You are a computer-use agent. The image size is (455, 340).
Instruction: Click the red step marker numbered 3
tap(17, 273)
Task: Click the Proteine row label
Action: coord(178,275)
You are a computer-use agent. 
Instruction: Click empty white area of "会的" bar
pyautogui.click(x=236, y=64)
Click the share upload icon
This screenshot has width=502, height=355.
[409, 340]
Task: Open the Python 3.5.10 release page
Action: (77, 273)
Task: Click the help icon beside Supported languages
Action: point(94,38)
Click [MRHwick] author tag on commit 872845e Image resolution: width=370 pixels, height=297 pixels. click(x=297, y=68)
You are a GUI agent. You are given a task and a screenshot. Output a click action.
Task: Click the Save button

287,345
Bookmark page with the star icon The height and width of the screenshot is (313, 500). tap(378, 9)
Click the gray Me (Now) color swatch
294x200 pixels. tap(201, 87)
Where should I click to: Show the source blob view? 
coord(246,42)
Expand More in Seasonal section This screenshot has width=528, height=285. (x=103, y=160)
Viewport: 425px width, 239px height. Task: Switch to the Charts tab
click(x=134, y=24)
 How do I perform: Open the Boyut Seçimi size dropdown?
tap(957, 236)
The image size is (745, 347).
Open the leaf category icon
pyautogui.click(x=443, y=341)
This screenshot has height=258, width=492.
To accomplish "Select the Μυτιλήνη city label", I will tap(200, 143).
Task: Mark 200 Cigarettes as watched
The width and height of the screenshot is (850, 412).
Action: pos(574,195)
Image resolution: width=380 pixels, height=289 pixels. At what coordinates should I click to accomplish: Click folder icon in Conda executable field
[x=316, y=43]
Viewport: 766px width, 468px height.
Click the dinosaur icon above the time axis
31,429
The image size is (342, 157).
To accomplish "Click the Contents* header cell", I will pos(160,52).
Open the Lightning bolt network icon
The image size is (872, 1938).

■ Exercise: Your answer must be every record above, retyped exactly.

■ Final answer:
You are a computer-use agent. The image size is (455, 340).
Instruction: Click the red step marker numbered 3
tap(17, 273)
Task: Click the Proteine row label
Action: coord(178,275)
You are a computer-use agent. 
Instruction: Click empty white area of "会的" bar
pyautogui.click(x=236, y=64)
Click the share upload icon
This screenshot has width=502, height=355.
[409, 340]
Task: Open the Python 3.5.10 release page
Action: (77, 273)
Task: Click the help icon beside Supported languages
Action: point(94,38)
Click [MRHwick] author tag on commit 872845e Image resolution: width=370 pixels, height=297 pixels. click(x=297, y=68)
You are a GUI agent. You are given a task and a screenshot. Output a click action.
Task: Click the Save button

287,345
Bookmark page with the star icon The height and width of the screenshot is (313, 500). tap(378, 9)
Click the gray Me (Now) color swatch
294x200 pixels. tap(201, 87)
Where should I click to: Show the source blob view? 
coord(246,42)
Expand More in Seasonal section This screenshot has width=528, height=285. (x=103, y=160)
Viewport: 425px width, 239px height. Task: Switch to the Charts tab
click(x=134, y=24)
 How do I perform: Open the Boyut Seçimi size dropdown?
tap(957, 236)
The image size is (745, 347).
Open the leaf category icon
pyautogui.click(x=443, y=341)
This screenshot has height=258, width=492.
To accomplish "Select the Μυτιλήνη city label", I will tap(200, 143).
Task: Mark 200 Cigarettes as watched
The width and height of the screenshot is (850, 412).
Action: pos(574,195)
Image resolution: width=380 pixels, height=289 pixels. At what coordinates should I click to accomplish: Click folder icon in Conda executable field
[x=316, y=43]
Viewport: 766px width, 468px height.
Click the dinosaur icon above the time axis
31,429
The image size is (342, 157).
To accomplish "Click the Contents* header cell", I will pos(160,52).
Open the Lightning bolt network icon
The image size is (872, 1938).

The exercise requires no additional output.